◆ Problem statement
Put everything below, from the line containing "Select the Two -20% column header" down to the line containing "click(x=1026, y=577)", both included, into a Markdown table with two columns: Row, holding a running number, and Content, holding the line itself. Include only those lines and leave out any blank ones.

++++++

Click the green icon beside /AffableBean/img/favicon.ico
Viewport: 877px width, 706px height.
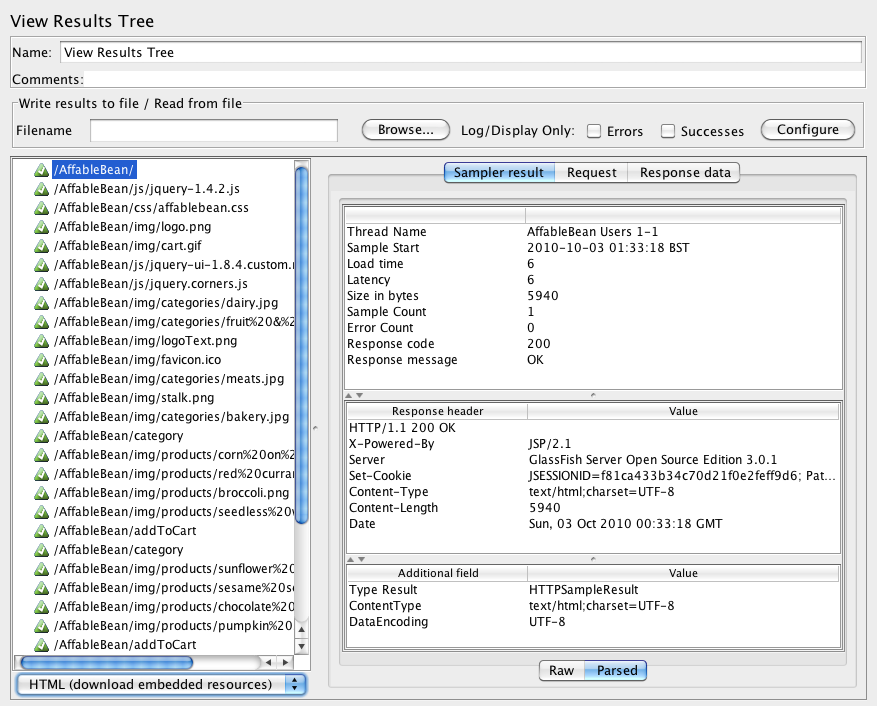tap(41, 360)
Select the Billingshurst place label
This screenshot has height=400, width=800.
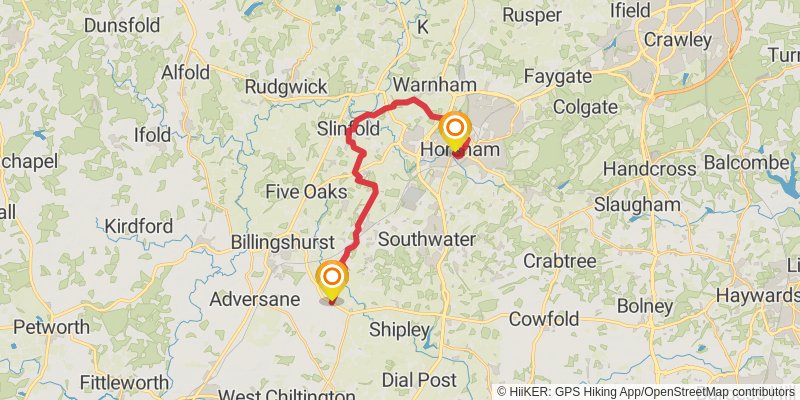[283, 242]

++++++

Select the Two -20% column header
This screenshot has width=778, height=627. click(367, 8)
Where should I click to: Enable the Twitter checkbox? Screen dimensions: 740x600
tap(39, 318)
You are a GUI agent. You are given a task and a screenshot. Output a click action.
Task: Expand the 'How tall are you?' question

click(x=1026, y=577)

++++++

◆ Solution for this exercise
| Row | Content |
|---|---|
| 1 | Select the Two -20% column header |
| 2 | This screenshot has width=778, height=627. click(367, 8) |
| 3 | Where should I click to: Enable the Twitter checkbox? Screen dimensions: 740x600 |
| 4 | tap(39, 318) |
| 5 | You are a GUI agent. You are given a task and a screenshot. Output a click action. |
| 6 | Task: Expand the 'How tall are you?' question |
| 7 | click(x=1026, y=577) |